→ **AVAILABLE DATA**
********
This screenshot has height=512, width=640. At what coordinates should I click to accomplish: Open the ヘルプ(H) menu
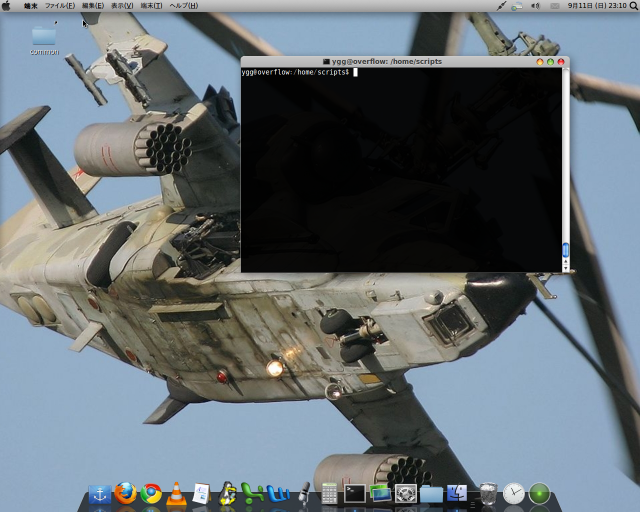(183, 6)
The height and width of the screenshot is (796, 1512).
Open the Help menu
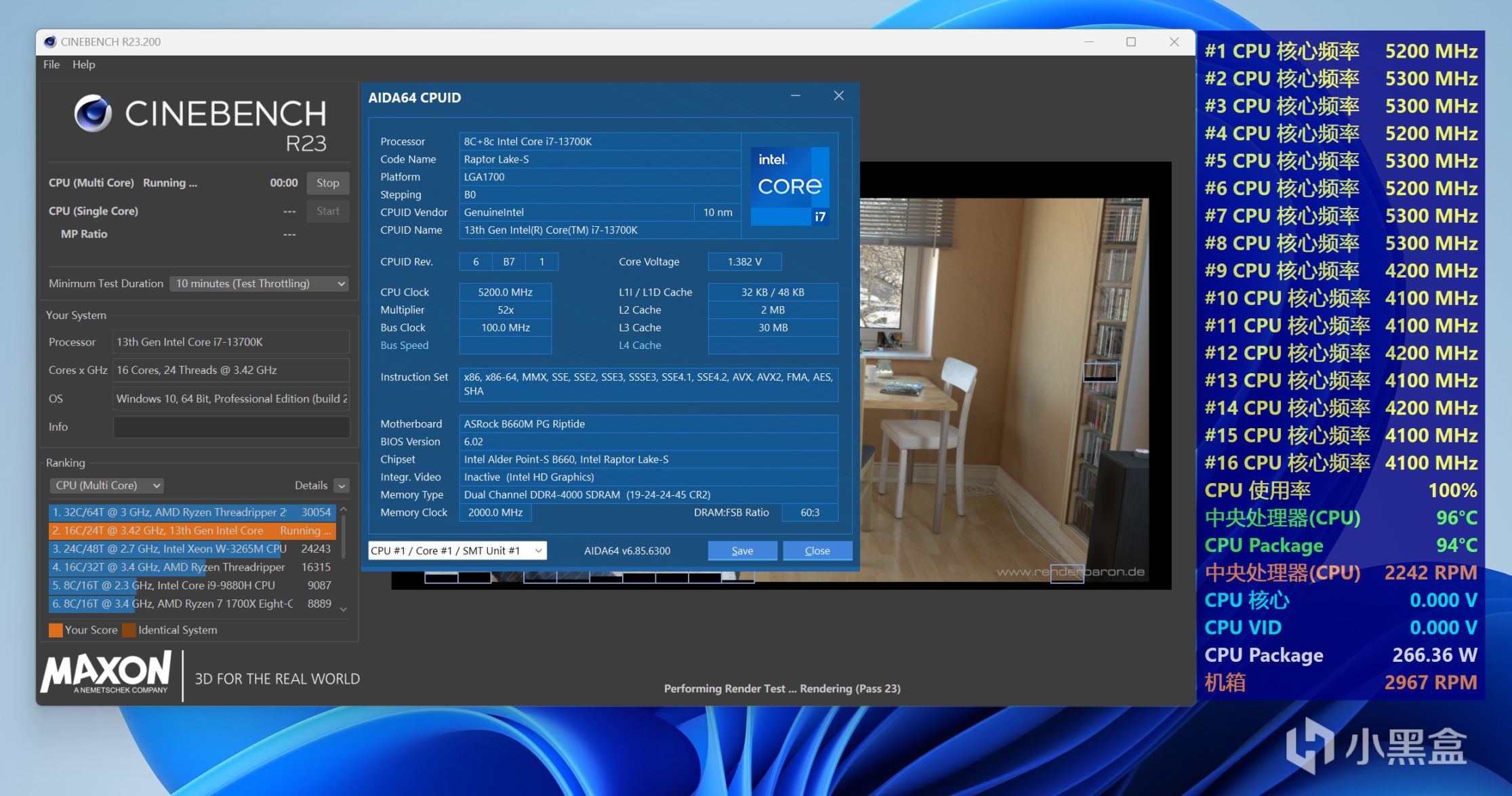coord(83,64)
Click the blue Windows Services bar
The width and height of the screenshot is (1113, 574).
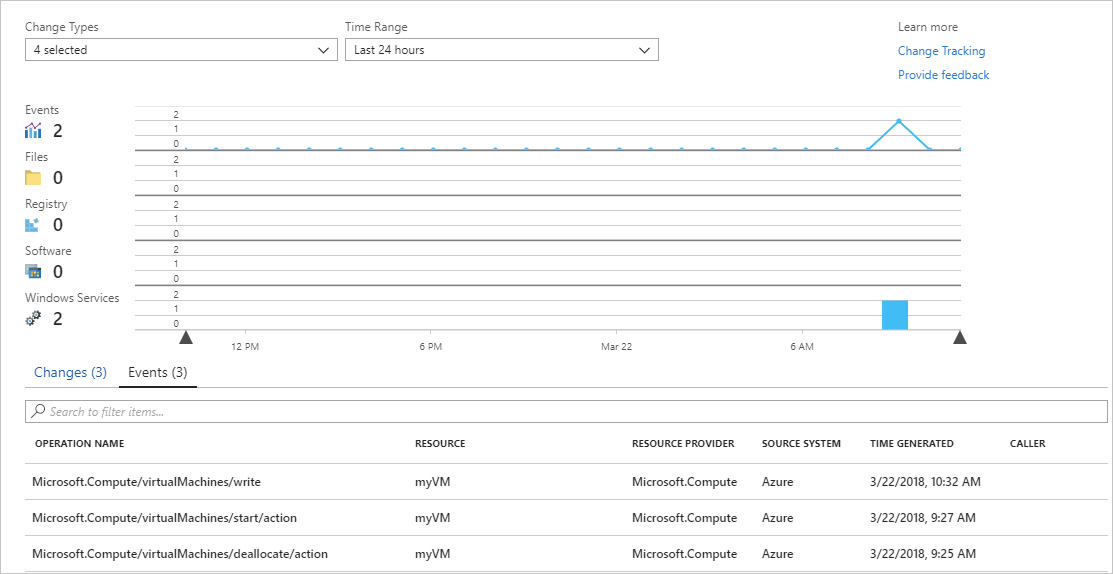pyautogui.click(x=895, y=315)
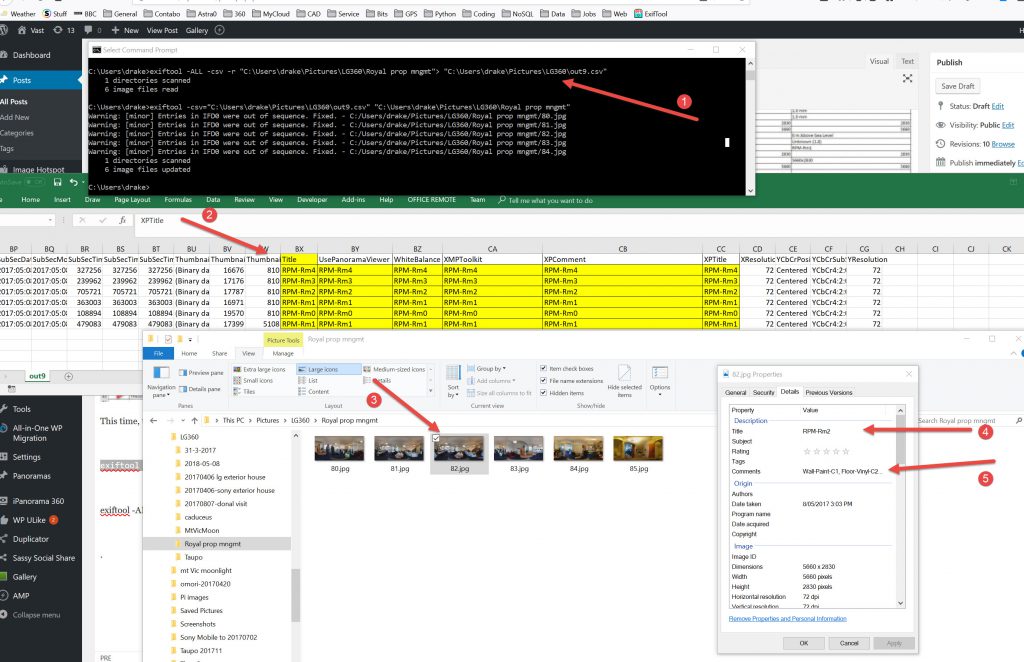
********
→ **PROBLEM**
Can you write out every one of these items again, requests included, but add 46 to each coordinate number in the answers? Leave the pictures out.

→ **SOLUTION TO THE PROBLEM**
This screenshot has height=512, width=640. At what coordinates should I click to accomplish: Open the ヘルプ(H) menu
(229, 52)
The height and width of the screenshot is (796, 1512).
Open the Help menu
coord(129,110)
Click the blue Windows Services bar
The width and height of the screenshot is (1113, 574).
pyautogui.click(x=941, y=361)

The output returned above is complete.